Recorded data:
================================

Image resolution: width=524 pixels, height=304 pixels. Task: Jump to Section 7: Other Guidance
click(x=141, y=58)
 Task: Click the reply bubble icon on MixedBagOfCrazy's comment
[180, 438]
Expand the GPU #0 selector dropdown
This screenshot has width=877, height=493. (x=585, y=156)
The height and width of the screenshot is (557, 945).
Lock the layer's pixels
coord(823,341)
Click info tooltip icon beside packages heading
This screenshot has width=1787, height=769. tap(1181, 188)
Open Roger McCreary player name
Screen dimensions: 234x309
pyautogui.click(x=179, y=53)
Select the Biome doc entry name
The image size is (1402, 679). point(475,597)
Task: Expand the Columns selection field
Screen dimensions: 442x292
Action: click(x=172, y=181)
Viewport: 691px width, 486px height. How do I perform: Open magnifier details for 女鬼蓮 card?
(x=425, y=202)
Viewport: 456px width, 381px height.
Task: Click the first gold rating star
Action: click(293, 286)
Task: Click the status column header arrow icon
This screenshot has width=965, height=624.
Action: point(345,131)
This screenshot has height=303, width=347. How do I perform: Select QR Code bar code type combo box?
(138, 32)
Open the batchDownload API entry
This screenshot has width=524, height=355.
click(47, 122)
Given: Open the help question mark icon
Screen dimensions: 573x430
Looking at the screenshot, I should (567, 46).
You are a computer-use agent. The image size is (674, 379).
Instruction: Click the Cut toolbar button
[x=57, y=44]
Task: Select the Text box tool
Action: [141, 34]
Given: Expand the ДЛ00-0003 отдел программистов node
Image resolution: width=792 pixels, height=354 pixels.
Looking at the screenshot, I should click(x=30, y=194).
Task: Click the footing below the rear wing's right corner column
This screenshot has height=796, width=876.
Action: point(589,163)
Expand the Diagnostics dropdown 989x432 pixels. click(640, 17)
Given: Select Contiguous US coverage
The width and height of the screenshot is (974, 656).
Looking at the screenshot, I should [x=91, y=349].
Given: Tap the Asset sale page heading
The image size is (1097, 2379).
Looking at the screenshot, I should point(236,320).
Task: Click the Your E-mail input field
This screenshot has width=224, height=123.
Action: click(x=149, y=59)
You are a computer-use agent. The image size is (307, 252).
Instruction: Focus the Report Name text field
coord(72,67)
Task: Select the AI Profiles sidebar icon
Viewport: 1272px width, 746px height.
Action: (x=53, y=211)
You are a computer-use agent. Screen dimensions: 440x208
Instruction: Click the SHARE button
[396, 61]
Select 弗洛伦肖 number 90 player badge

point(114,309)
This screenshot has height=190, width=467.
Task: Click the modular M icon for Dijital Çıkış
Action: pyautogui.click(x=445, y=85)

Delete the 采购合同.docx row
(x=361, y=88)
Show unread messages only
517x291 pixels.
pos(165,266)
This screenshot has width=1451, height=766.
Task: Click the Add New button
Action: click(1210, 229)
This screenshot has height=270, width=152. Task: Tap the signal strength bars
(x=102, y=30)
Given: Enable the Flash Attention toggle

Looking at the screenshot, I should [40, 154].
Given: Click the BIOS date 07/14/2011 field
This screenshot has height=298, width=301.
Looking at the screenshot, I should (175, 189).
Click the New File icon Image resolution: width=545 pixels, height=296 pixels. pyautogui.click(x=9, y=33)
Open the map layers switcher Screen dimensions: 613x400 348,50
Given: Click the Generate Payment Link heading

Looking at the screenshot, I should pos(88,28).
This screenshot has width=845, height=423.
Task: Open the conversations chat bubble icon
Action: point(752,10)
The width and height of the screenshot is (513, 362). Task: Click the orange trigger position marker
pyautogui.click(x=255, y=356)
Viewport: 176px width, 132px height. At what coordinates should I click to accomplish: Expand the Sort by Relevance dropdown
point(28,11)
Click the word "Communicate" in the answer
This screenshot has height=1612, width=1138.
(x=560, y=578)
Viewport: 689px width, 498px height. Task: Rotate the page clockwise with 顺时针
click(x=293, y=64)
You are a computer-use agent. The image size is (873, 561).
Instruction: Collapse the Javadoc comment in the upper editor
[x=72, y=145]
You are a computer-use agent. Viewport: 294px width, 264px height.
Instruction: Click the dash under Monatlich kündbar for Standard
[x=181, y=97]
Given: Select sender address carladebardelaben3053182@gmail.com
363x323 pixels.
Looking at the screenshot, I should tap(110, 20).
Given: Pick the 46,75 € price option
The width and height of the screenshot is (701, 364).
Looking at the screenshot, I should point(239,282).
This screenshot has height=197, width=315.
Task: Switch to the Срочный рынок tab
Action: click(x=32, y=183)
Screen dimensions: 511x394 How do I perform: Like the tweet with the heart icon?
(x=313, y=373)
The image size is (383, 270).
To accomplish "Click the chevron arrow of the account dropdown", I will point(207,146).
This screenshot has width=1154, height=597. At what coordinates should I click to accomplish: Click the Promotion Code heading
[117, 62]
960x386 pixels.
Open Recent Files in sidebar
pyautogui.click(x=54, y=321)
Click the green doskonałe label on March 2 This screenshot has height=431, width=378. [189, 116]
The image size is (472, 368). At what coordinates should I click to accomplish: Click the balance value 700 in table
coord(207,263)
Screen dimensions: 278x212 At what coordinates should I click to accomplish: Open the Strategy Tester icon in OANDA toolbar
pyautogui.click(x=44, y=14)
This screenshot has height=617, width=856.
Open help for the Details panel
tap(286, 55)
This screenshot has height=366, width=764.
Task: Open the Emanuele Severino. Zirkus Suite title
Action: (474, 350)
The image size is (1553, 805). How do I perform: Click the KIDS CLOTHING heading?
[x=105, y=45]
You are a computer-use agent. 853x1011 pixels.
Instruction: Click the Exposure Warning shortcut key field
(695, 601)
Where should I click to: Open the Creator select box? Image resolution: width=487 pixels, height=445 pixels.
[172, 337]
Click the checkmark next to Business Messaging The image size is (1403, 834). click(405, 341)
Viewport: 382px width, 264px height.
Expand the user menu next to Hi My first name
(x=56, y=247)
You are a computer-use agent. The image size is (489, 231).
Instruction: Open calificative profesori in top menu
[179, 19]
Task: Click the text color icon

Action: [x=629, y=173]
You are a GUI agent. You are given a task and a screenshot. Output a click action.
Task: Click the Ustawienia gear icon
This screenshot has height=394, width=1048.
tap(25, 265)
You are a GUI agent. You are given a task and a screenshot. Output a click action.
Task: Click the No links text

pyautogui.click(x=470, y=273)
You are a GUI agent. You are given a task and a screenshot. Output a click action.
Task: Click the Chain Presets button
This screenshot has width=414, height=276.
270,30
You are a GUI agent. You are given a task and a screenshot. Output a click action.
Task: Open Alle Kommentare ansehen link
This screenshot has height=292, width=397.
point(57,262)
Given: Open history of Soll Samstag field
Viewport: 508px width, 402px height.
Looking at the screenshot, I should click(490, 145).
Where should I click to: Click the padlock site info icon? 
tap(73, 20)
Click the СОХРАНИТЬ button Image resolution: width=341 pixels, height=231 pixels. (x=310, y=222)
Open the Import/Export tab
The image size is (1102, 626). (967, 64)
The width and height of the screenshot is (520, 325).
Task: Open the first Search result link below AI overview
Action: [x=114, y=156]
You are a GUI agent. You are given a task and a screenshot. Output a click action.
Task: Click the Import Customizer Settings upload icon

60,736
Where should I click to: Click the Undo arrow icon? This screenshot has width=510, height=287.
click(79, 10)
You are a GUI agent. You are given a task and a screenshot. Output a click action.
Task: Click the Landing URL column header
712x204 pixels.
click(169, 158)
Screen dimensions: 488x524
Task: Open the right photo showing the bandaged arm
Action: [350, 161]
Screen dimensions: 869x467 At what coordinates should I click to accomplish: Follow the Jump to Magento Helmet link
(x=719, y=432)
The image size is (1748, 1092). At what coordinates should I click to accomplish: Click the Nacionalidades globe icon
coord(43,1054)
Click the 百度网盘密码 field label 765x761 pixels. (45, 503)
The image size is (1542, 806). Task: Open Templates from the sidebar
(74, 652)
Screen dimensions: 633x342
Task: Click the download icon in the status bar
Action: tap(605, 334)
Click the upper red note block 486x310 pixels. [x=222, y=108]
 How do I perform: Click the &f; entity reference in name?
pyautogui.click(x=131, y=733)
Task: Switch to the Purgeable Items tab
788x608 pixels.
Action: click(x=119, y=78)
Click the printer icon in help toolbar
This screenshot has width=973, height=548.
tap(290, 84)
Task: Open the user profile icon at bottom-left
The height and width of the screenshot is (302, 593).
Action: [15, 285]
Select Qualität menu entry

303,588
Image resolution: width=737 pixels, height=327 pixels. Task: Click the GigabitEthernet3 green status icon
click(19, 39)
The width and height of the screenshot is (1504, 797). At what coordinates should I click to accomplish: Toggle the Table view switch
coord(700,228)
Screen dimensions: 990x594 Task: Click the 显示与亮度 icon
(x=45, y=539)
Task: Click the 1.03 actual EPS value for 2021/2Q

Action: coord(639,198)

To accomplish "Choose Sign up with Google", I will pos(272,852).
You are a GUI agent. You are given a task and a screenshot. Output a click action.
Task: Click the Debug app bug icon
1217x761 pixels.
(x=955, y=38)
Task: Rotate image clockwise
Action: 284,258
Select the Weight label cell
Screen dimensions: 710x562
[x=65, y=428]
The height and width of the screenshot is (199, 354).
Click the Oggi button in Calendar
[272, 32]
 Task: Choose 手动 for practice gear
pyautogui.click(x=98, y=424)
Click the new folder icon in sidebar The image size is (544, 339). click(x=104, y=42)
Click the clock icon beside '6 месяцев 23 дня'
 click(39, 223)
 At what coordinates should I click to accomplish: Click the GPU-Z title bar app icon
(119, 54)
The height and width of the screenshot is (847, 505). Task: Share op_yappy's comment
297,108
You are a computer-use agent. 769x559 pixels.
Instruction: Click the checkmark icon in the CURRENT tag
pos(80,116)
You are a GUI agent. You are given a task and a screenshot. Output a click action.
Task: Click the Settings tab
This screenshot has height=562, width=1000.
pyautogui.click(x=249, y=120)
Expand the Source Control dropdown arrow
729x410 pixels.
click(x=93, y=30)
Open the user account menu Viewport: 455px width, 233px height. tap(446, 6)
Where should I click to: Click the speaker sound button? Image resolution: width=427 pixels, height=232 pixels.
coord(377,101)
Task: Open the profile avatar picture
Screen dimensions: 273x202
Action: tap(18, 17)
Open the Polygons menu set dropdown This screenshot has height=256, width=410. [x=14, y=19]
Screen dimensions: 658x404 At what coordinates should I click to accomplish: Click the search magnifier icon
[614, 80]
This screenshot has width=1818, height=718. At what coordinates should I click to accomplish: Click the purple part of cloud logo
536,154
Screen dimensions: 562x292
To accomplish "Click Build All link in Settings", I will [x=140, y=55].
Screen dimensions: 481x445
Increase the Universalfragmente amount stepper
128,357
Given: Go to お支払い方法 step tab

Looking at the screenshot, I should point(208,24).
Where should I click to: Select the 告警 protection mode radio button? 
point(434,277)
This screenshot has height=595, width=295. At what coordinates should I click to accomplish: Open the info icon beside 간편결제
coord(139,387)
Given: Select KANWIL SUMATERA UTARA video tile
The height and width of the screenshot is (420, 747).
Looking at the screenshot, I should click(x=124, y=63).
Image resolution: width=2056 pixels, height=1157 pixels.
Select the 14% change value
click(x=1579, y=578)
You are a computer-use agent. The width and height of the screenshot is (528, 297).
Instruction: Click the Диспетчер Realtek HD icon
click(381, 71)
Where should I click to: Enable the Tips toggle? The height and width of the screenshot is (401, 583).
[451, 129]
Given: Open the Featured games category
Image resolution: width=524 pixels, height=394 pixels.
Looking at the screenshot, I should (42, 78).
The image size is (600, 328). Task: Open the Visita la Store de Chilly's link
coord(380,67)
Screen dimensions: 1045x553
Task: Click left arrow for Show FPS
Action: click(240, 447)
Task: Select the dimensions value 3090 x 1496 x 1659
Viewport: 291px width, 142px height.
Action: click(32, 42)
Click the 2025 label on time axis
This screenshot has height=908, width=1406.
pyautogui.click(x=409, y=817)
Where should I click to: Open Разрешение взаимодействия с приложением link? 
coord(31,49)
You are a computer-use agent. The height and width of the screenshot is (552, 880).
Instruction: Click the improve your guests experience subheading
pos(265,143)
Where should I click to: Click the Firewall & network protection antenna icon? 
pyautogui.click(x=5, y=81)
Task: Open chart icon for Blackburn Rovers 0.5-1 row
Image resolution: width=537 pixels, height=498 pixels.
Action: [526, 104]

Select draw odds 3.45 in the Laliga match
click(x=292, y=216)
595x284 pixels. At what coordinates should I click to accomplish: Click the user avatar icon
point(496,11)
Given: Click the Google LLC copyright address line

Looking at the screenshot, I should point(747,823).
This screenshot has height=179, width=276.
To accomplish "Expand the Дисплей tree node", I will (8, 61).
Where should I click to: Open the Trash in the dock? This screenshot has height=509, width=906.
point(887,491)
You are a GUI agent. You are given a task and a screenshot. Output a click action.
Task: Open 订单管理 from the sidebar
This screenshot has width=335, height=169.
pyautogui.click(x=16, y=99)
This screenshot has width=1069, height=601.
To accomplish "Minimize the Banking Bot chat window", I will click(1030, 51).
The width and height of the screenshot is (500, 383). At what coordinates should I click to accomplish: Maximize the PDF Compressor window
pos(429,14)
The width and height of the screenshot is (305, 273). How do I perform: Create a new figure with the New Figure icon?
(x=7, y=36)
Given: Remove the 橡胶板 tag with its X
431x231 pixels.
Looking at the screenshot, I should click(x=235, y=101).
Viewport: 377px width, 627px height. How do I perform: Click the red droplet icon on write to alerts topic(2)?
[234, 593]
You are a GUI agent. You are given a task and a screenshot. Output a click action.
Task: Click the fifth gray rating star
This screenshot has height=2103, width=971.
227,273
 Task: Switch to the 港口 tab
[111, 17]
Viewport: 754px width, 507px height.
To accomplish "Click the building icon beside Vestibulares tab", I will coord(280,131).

================================

About this task: Your answer should be one number, the count of lines above that hold "account".

Solution below: 2